→ PROBLEM
Scan the data for "entry" and copy each matching line.

[Saved data entries]
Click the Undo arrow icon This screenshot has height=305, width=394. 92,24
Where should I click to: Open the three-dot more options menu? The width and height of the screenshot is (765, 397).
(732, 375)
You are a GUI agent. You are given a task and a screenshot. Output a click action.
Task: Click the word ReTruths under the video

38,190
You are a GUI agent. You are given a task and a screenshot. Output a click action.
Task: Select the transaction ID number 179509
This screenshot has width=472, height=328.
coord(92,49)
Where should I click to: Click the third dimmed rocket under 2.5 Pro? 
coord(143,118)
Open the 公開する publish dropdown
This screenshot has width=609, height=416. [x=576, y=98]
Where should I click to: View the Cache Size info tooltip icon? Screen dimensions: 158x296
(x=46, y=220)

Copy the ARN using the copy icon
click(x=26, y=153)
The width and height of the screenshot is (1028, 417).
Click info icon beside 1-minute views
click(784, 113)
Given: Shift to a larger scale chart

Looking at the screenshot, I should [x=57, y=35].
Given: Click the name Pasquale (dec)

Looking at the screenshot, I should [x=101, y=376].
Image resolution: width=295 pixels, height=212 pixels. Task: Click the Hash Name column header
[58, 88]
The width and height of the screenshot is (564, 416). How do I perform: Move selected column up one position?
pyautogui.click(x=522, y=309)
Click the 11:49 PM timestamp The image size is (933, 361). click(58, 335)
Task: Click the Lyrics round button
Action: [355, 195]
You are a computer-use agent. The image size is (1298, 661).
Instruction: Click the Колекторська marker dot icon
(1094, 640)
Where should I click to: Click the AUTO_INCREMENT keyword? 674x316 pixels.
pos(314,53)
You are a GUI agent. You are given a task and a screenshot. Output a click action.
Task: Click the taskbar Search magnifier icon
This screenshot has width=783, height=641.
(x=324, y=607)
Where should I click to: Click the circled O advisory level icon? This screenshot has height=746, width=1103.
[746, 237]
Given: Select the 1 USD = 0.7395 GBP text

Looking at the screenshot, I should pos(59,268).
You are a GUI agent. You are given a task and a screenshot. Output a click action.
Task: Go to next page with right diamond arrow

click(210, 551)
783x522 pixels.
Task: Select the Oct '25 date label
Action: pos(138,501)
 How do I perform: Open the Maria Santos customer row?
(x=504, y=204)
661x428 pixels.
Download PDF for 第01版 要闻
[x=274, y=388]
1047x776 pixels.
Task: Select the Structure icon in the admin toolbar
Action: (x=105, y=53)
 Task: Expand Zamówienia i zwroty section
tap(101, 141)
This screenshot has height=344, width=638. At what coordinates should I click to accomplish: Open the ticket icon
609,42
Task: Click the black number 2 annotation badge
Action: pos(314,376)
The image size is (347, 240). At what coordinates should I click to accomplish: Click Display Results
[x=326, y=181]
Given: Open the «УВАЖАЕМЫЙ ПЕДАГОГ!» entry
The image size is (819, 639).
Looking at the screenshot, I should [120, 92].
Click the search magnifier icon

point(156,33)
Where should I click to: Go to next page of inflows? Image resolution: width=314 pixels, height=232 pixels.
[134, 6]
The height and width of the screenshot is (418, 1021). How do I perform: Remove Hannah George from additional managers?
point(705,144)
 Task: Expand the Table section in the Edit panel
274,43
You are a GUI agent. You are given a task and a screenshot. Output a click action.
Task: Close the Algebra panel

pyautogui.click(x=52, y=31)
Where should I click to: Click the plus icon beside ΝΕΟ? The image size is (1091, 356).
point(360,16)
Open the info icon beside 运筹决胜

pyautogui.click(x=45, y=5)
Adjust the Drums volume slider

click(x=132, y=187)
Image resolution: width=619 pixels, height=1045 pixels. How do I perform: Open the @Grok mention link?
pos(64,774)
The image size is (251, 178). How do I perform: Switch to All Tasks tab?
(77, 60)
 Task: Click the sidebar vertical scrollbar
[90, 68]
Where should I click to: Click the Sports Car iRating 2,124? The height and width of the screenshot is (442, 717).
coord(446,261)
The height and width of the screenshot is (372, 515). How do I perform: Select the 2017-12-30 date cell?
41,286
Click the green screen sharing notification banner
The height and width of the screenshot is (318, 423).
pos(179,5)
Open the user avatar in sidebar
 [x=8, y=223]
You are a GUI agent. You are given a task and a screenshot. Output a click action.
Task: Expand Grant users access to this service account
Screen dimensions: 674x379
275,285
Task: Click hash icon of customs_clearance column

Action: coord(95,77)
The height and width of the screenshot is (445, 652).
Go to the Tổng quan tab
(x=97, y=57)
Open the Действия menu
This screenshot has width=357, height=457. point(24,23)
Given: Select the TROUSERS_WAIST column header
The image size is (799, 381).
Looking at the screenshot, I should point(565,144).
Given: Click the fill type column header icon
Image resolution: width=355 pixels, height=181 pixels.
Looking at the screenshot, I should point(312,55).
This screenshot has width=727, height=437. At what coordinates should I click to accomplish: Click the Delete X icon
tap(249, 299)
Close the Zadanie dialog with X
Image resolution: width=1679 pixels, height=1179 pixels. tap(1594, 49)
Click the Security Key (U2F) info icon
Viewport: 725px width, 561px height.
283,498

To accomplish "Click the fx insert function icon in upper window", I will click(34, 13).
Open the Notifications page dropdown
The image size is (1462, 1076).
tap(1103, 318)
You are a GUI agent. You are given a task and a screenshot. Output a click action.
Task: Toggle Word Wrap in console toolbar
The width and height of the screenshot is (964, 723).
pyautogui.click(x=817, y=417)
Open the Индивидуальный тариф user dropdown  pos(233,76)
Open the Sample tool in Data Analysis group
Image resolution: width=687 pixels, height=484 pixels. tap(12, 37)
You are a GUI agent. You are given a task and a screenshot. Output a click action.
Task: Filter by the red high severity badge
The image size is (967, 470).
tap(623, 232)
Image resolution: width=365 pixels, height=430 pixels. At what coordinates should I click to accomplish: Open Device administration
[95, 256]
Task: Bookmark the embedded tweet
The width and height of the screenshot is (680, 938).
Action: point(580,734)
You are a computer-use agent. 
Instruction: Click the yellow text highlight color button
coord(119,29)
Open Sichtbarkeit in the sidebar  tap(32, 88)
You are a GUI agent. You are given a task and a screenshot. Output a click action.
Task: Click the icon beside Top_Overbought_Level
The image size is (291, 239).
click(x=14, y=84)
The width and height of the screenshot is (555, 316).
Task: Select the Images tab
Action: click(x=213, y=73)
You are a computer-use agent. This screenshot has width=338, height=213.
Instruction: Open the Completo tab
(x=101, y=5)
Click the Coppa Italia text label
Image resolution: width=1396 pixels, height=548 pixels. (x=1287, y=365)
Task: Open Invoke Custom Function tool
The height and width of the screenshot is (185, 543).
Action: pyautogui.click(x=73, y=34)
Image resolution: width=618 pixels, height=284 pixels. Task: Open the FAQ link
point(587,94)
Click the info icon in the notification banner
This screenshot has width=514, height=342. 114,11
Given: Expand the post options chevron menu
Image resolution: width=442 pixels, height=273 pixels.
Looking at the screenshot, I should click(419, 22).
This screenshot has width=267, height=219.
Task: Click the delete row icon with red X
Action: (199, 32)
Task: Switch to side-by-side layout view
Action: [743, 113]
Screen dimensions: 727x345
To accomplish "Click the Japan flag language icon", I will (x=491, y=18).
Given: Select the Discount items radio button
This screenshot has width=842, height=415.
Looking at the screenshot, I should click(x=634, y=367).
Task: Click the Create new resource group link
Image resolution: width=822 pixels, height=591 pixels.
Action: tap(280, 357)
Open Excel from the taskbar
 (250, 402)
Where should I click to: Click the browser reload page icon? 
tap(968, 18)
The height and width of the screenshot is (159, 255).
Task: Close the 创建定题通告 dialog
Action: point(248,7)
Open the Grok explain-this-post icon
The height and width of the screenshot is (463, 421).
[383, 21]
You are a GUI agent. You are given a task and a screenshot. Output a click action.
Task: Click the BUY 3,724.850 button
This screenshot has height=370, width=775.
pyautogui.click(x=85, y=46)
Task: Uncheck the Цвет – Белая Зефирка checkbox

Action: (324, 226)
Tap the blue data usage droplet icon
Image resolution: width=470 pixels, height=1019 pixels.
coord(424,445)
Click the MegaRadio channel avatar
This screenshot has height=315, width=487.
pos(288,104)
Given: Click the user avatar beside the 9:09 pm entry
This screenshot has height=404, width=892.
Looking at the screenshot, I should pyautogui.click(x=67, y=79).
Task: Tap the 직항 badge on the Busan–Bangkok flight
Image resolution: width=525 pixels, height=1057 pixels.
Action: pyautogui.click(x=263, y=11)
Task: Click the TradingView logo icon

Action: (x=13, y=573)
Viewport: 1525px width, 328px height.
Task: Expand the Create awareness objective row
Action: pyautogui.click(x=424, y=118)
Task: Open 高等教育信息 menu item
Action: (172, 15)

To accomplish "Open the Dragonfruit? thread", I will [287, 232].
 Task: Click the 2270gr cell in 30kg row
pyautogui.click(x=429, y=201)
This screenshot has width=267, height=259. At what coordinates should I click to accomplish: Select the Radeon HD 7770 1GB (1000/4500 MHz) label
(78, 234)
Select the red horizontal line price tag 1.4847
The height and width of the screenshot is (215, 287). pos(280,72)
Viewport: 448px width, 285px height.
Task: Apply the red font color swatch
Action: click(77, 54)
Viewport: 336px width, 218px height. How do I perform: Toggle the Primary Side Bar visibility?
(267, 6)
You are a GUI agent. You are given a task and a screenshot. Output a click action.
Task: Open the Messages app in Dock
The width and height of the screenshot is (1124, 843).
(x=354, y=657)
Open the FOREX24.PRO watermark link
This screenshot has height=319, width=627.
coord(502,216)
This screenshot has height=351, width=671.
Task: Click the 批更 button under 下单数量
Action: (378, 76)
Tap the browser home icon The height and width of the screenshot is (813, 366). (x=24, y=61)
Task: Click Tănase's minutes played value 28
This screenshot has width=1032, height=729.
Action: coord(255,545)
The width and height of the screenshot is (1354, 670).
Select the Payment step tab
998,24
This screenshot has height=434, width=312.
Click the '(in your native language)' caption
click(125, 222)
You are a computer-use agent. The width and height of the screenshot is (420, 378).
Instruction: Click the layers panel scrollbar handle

→ WRITTEN ANSWER
Given: Open the «УВАЖАЕМЫЙ ПЕДАГОГ!» entry
Given: Click the user avatar beside the 9:09 pm entry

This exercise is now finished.